Source: Veeva.
Shareholders of Veeva Systems (VEEV -1.47%) -- the upstart cloud company focused on the specific needs of pharmaceutical companies -- got what they've become accustomed to on Thursday night: a solid, albeit narrow, beat on revenue and earnings, while providing guidance that is right about in line with what everyone expects.
The headline numbers played out like this:
|
Expected |
Actual/Updated |
---|---|---|
Q2 Revenue |
$95.9 M |
$98.1 M |
Q2 EPS |
$0.11 |
$0.13 |
FY Revenue |
$397 M |
$396.5 M |
FY EPS |
$0.46 |
$0.475 |
Source: E*Trade and company SEC filings. Updated estimates represent the midpoint of management forecast.
On the surface, this only confirms what we already know about the company: It is being spearheaded by founder/CEO Peter Gassner, who had extensive experience in the industry through his time with salesforce.com; Gassner is continuing to leverage the inside knowledge he has to win over more and more clients -- building a sticky moat around the company; he is somehow managing to do this while still turning a modest profit.
Peek under the headlines, though, and there were a couple of storylines long-term investors need to be aware of.
CRM is still strong and sticky
Veeva's bread and butter is its Veeva CRM business, which focuses on sales and marketing of the company's cloud-based software solutions. That business continues to do well, and management expects subscription revenue from CRM to grow by at least 20% over the next few quarters.
The system is usually the gateway product that gets pharmaceutical companies to enter the larger Veeva universe. Over time, those companies start using more and more of Veeva's CRM offerings, making switching costs that much higher, and the company much stickier.
One recent initiative that drives this home is the company's approved email program. Two top 20 pharmaceutical companies began using the offering during the last quarter. And Gassner thinks this is just the beginning:
Subscription revenue for this add-on has nearly tripled year-over-year and we now have our first customer approaching seven figures in annual contract value... We believe approved email will ultimately be utilized by the majority of our CRM users.
The stickiness of the core CRM business cannot be understated, and the revenue from it will largely help fund future initiatives.
Speaking of initiatives: the Vault
Veeva's newer offering for pharmaceutical companies doesn't focus on customer relationship management, but instead on navigating the arduous process of getting drugs through the clinical approval process. Veeva Vault is an electronic trial master file (eTMF) that allows pharmaceutical companies to aggregate all of the data needed in one streamlined process.

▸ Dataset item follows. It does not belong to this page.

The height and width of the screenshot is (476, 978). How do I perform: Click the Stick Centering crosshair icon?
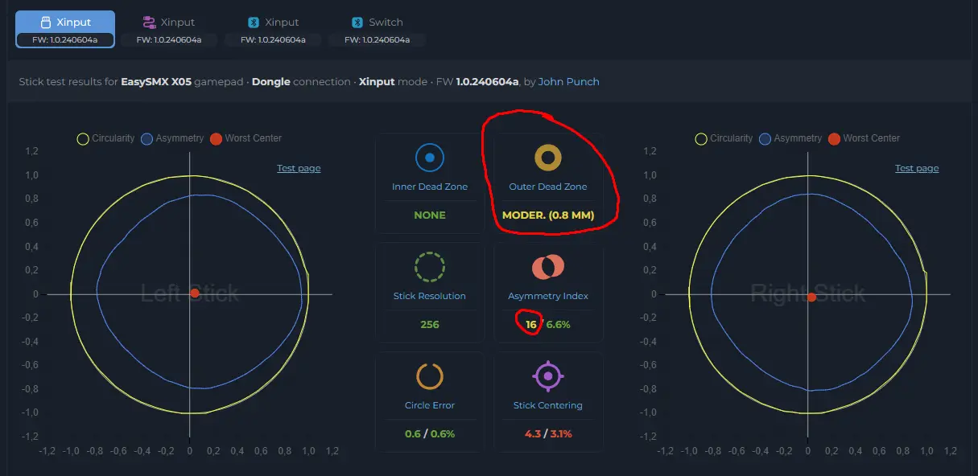pos(548,376)
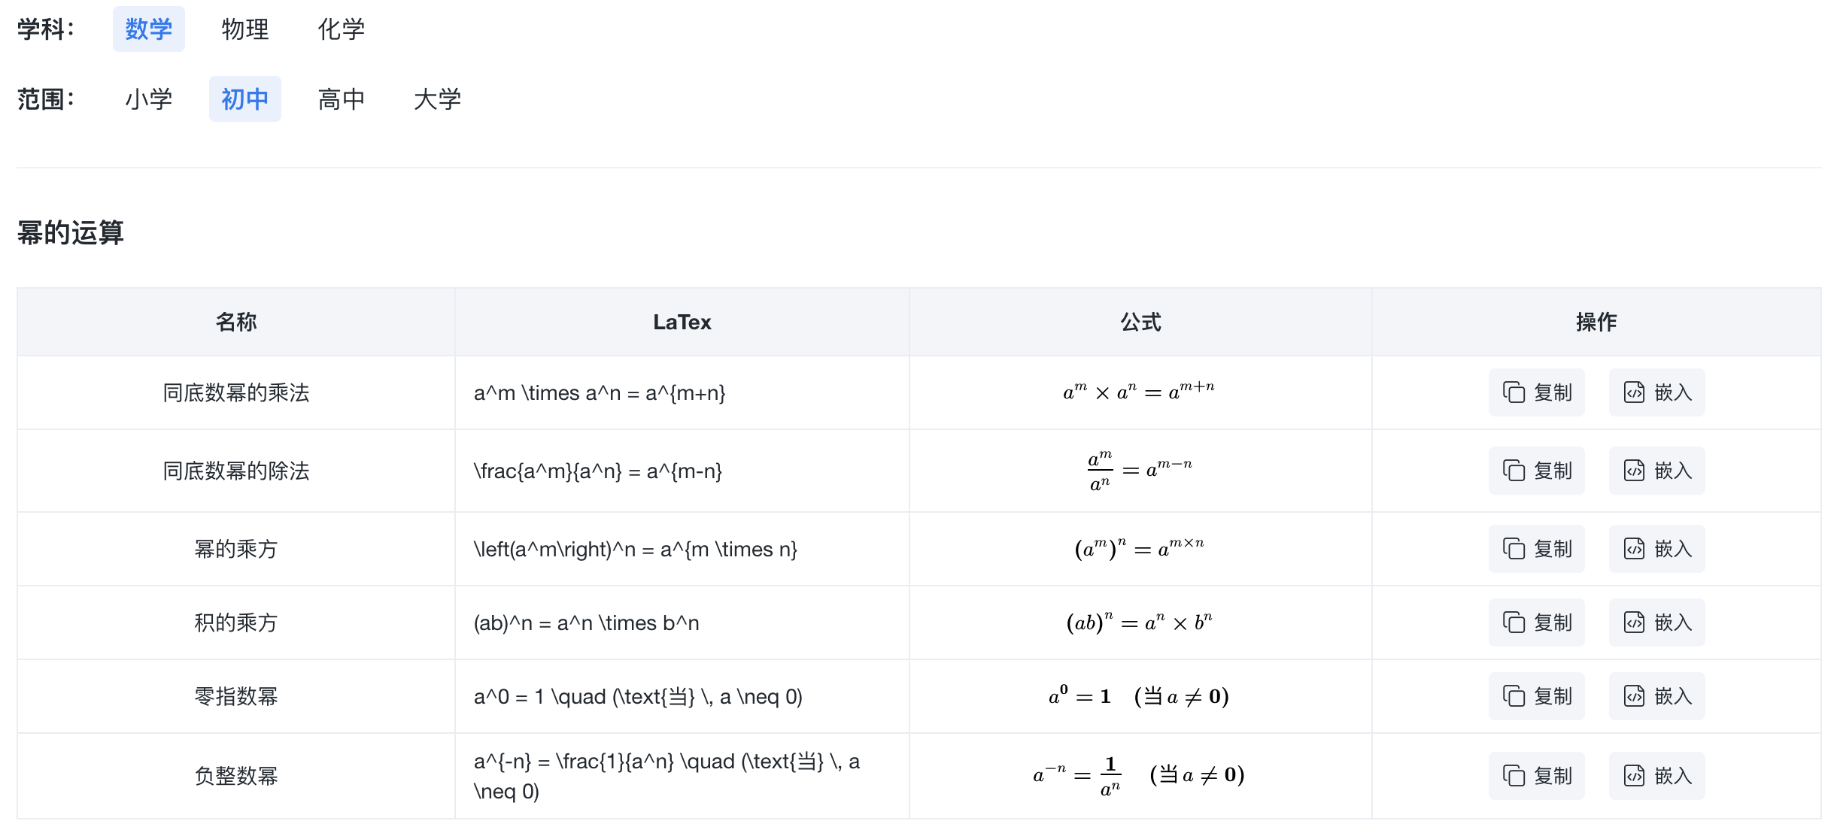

This newer offering has been gaining significant traction over the past year: Already, six of the top 20 pharmaceutical companies are using some form of Veeva Vault for their own trial needs. Gassner said, "Vault is on the path to becoming the standard for enterprise content management and life sciences."
It's hard to argue with that when the company has been able to win over that many big customers in such a short time since Vault was taken to market. That being said, there's still a long runway for growth. Management believes that Vault's current annualized run rate of $75 million represents just 4% penetration of a total addressable market of $2 billion.

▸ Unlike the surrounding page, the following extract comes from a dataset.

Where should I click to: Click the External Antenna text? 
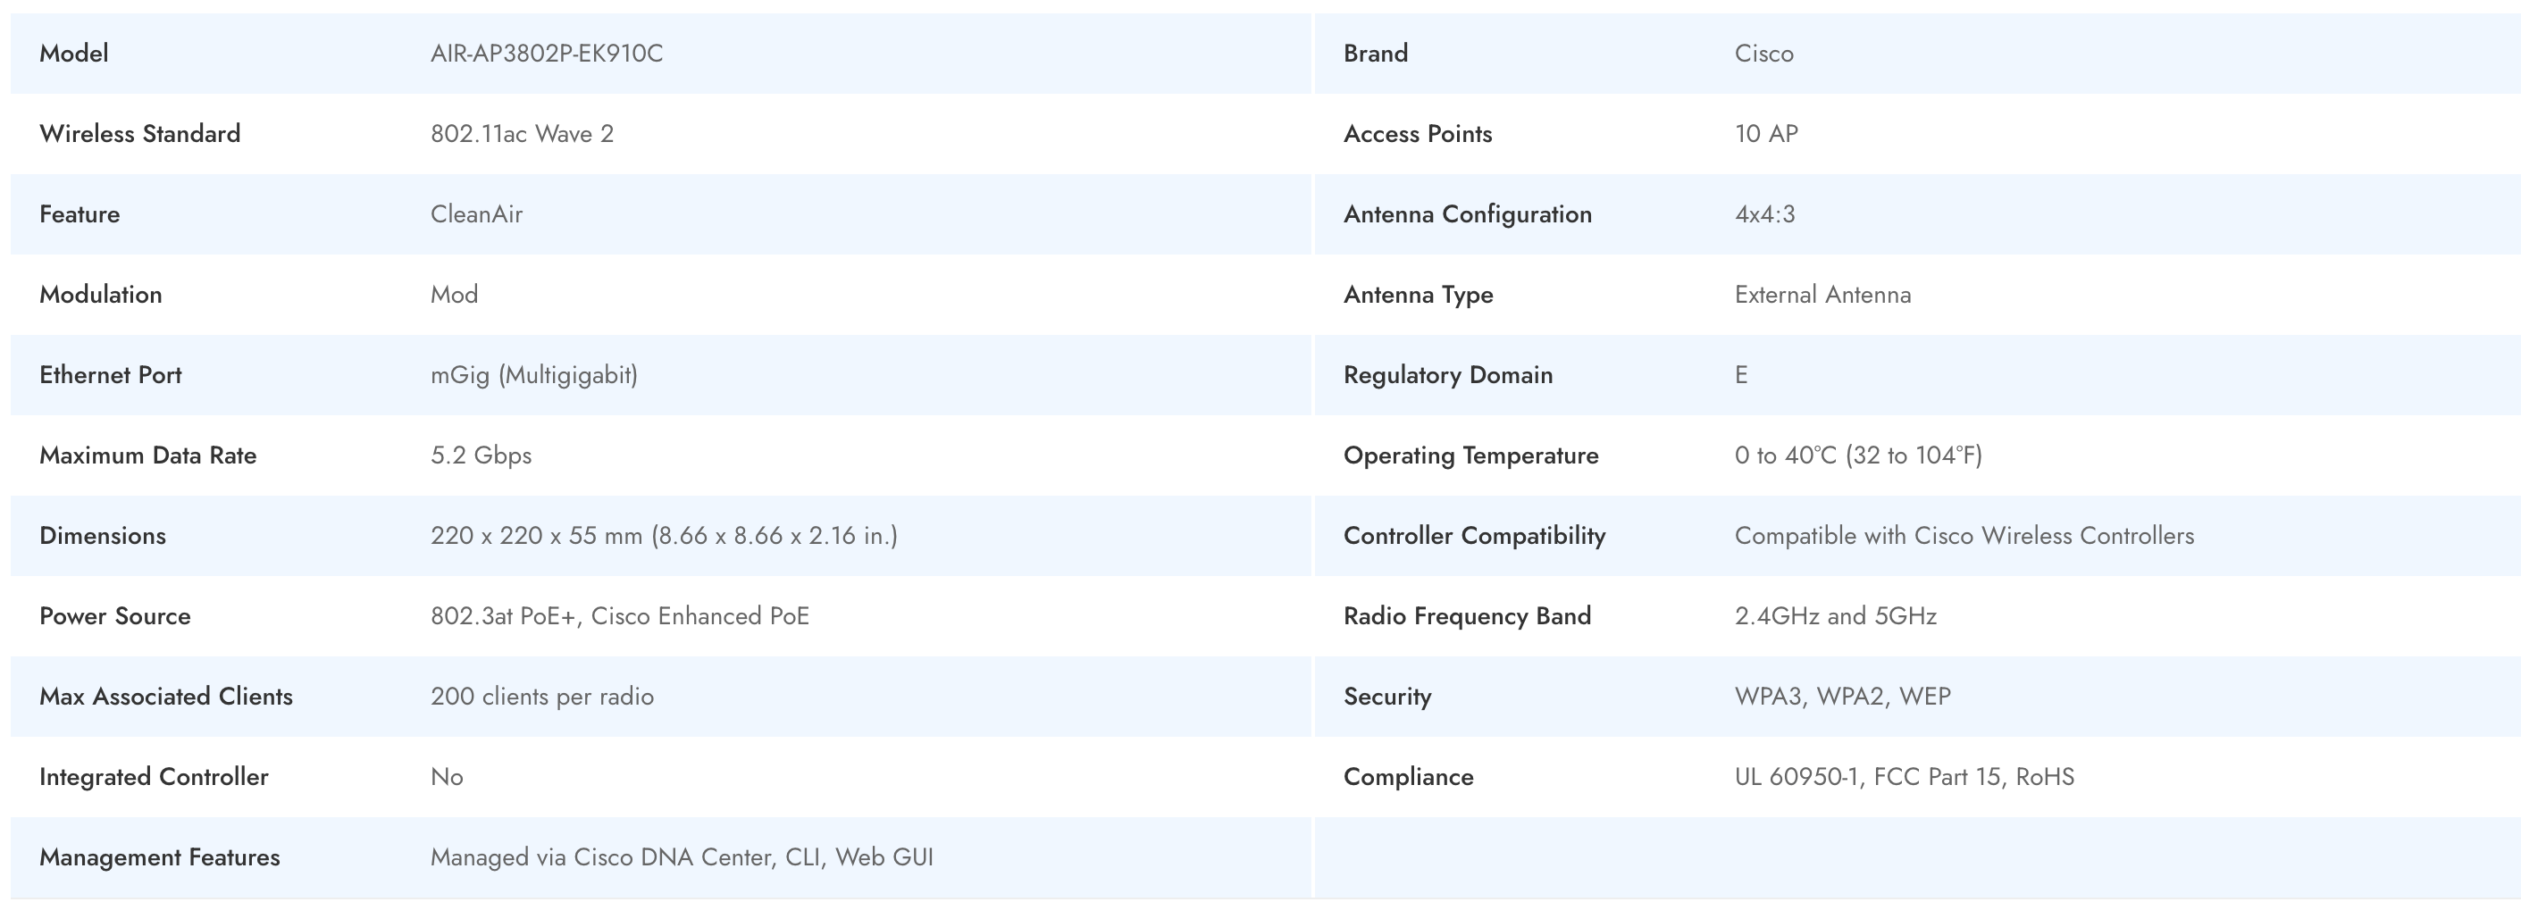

Management expects subscription revenues from non-CRM products (presumably, most through Vault) to grow by over 100% throughout the rest of the fiscal year.
In the end, there's a lot for shareholders to like. The company has a solid core business (CRM) that is continuing to draw customers in and make the service sticky. And it has a brand-new offering (Vault) that could eventually replace hundreds of aging legacy systems badly in need of upgrading.
While the stock current price tag of 53 times trailing earnings and 43 times trailing free cash flow certainly isn't cheap, it's hard to deny the momentum Gassner has going with Veeva.